ZEEBE_ADVERTISED_HOST doesn't work

IcyEagle commented 4 years ago

Hi there!

I'm deploying a Zeebe cluster in k8s with 3 nodes. We use Istio (have Envoy installed within a pod), that's why the advertised host feature is required to make it work.

Here is my zeebe.cfg.toml:

   # For more information about this configuration visit:
    [threads]
    cpuThreadCount = 1

    [network]
    host = "0.0.0.0"

    [gateway.monitoring]
    enabled = true

    [...exporters configuration omitted...]

My startup.sh script

    #!/bin/bash -xeu

    configFile=/usr/local/zeebe/conf/zeebe.cfg.toml
    export ZEEBE_NODE_ID="${HOSTNAME##*-}"
    export ZEEBE_ADVERTISED_HOST=$(hostname -f)
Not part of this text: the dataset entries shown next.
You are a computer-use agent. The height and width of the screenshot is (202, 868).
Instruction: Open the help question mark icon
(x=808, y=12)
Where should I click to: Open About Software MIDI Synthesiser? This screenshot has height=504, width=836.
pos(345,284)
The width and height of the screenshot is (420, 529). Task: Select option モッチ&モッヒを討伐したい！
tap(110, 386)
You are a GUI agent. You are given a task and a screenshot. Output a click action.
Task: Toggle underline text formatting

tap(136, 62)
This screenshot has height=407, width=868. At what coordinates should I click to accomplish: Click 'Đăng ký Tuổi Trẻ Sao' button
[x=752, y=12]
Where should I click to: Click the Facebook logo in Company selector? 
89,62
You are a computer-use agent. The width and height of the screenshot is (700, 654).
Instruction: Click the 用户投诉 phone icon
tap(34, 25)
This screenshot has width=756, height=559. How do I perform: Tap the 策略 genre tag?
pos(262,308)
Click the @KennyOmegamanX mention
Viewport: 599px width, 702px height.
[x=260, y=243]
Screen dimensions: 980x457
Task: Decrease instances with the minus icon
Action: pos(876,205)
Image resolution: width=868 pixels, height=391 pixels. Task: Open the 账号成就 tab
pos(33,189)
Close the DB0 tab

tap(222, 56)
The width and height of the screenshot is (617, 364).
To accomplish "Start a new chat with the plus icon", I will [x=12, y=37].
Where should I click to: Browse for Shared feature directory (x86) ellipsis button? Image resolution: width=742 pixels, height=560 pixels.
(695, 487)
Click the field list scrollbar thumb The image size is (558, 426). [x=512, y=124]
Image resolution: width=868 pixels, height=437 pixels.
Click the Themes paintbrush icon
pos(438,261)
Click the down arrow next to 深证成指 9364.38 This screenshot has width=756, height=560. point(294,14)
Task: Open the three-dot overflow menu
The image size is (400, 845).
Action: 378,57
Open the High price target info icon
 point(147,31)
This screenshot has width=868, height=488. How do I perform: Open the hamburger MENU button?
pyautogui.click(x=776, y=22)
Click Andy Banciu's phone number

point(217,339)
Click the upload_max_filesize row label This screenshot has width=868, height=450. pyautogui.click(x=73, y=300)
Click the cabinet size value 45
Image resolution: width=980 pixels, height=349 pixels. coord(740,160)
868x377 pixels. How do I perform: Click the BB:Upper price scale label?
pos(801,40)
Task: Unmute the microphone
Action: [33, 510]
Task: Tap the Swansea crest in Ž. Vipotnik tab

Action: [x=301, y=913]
    # We need to specify all brokers as contact points for partition healing to work correctly
    # https://github.com/zeebe-io/zeebe/issues/2684
    ZEEBE_CONTACT_POINTS=${HOSTNAME::-1}0.$(hostname -d):26502
    for (( i=1; i<$ZEEBE_CLUSTER_SIZE; i++ ))
    do
        ZEEBE_CONTACT_POINTS="${ZEEBE_CONTACT_POINTS},${HOSTNAME::-1}$i.$(hostname -d):26502"
    done
    export ZEEBE_CONTACT_POINTS="${ZEEBE_CONTACT_POINTS}"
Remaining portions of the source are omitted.